## [ФРАГМЕНТ ТЕКСТА]
▽

В сказаниях, которые мы находим в летописях и которые выделяются в особую первую группу, песенная героика народа заключает в себе другой дух и стиль. В них мы видим не песню о том или ином подвиге выдающейся личности, а параболу, притчу, легенду народно-поучительного характера. Так, в предании, которое считают остатком песни (или героического предания) о гибели аваров, коротко рассказано о том, что были некогда такие обры (авары), предысторический народ, угнетавший славян. Если обры хотели куда-нибудь поехать, то запрягали пять женщин и на этих женщинах катили. И за подобные лютые преступления эти обры погибли, причем обров не осталось ни одного человека, так что с тех пор и существует поговорка "погибоша, аки обре".

△

[Материал о поиске слов и элементов]
▽

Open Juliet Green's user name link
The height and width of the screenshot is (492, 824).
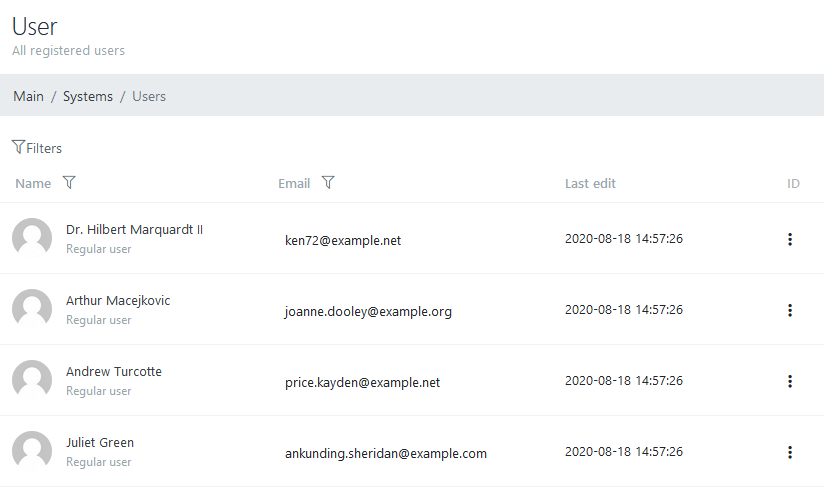coord(100,443)
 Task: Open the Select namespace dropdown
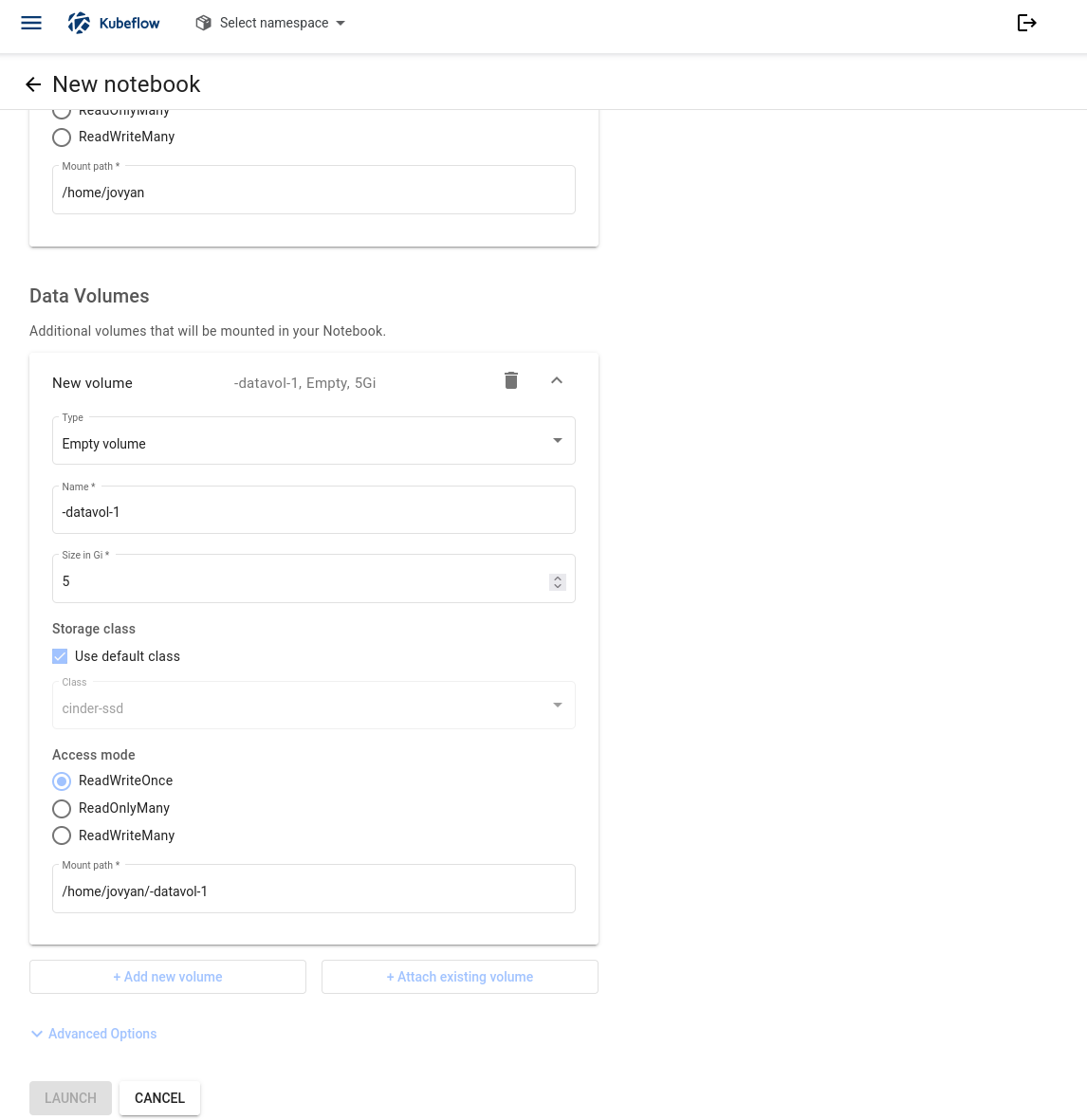(x=270, y=23)

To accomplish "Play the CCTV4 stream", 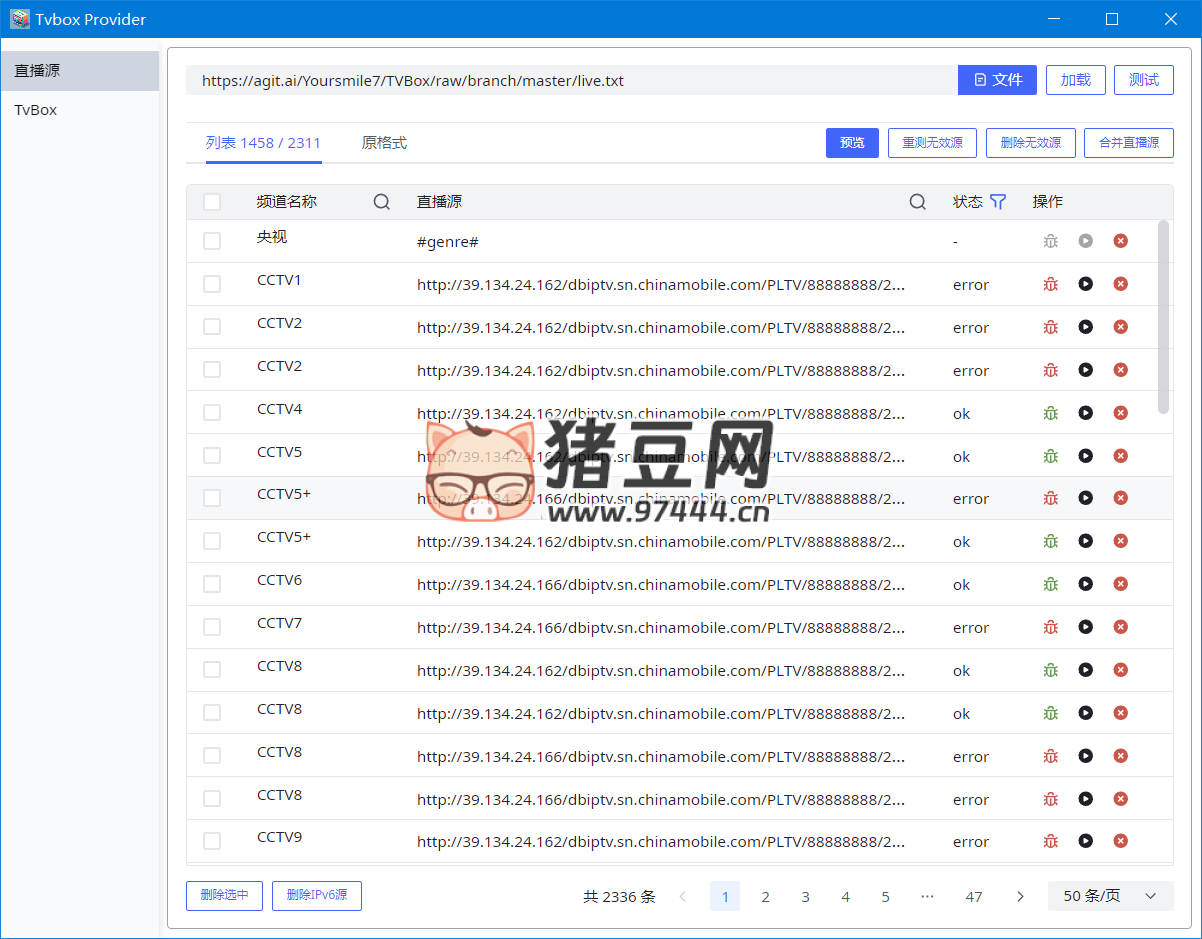I will 1085,413.
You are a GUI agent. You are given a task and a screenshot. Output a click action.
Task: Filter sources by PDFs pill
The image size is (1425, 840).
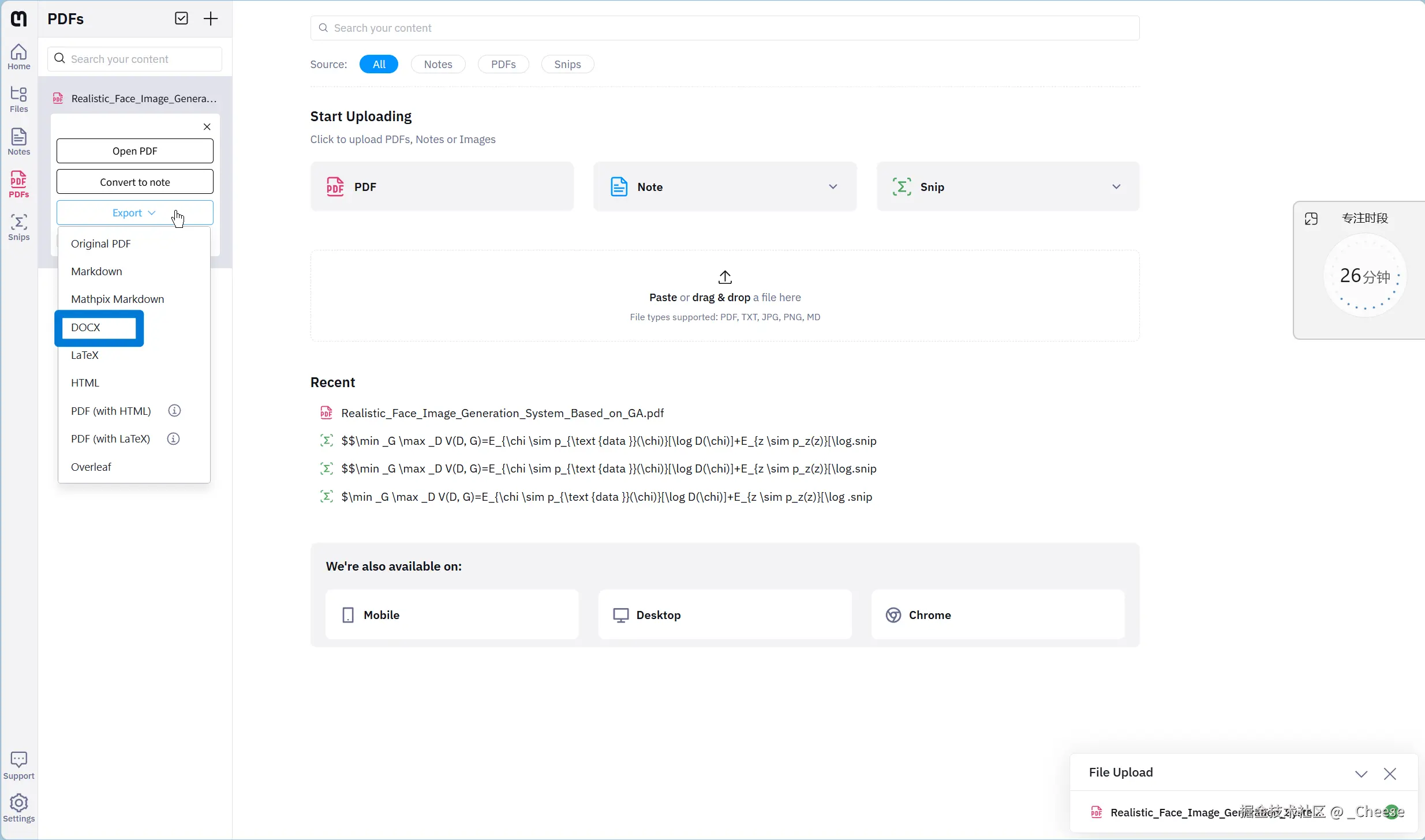503,64
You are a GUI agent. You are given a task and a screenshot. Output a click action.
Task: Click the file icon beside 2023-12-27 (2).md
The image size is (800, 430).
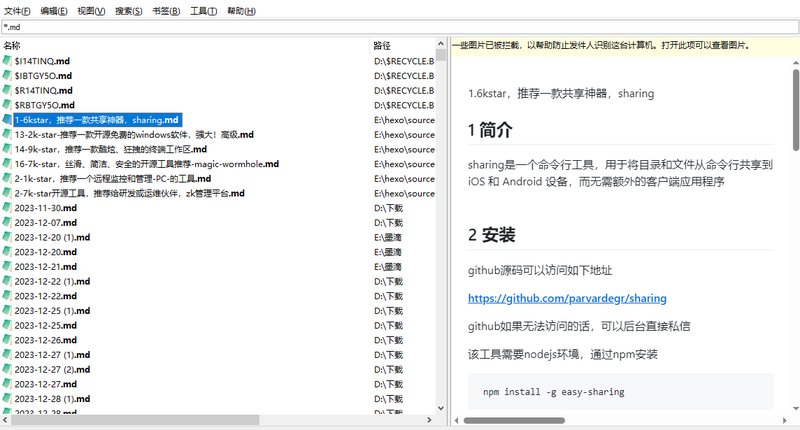[8, 370]
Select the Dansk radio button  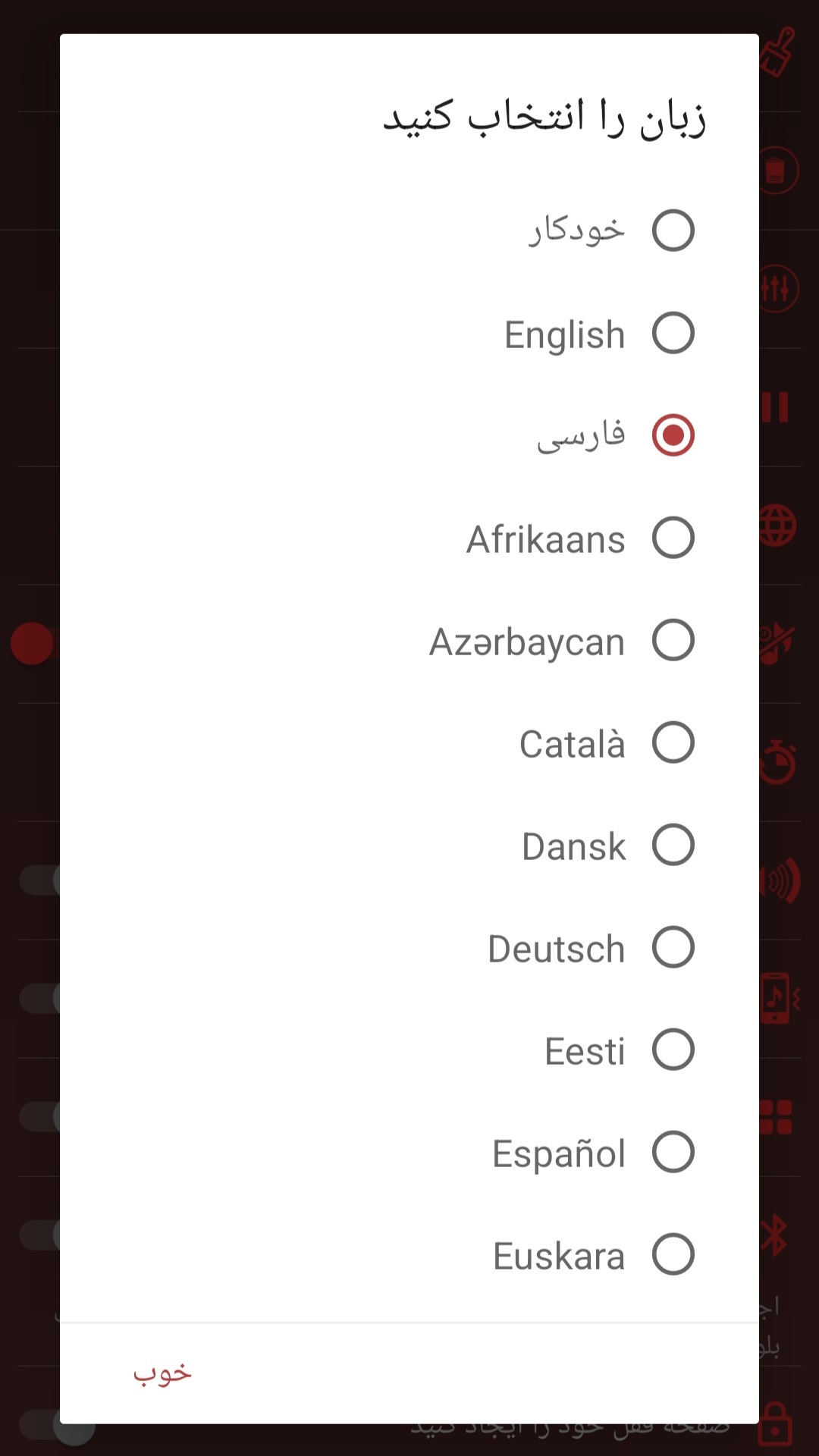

△

## [УСЛОВИЕ ЗАДАНИЯ]
Продолжите фрагмент о летописных сказаниях, начав сразу после предложения с поговоркой «погибоша, аки обре».

## [ОТВЕТ К ЗАДАНИЮ]
Можно предположить, что такая песня существовала. Но каков ее характер? Мы видим, что она чревата особой народной восточной мудростью, мудростью экклезиастического характера - осуждением чрезмерного властолюбия, господства.

Совершенно определенный тип легенды-рассказа, сложившийся в летописи, - описание смерти князей. Описания эти относятся историками к эпическим преданиям, которые были спрессованы летописью в такой краткой форме - смерть Олега, смерть Игоря, смерть Святослава.

Что касается смерти Олега, то к ней нашли скандинавскую параллель. Но если такое заимствование и было, то характерно, что произошло заимствование именно этого сюжета из бесконечного множества сюжетов, известных нам из скандинавской мифологии или поэтики.

Смерть Олега известна по летописи и по замечательной балладе Пушкина. Это тоже легенда, заключающая в себе какое-то народное поучение, народный приговор. Тут, правда, есть оттенок желания перехитрить судьбу, уйти от судьбы, пренебрежение указанием на предстоящую гибель. Но тем не менее здесь совершенно определенно производится расправа над чрезмерно возвысившейся личностью. Такова история о змее, которая выползает из черепа и жалит человека, когда он считает себя свободным от предначертаний судьбы.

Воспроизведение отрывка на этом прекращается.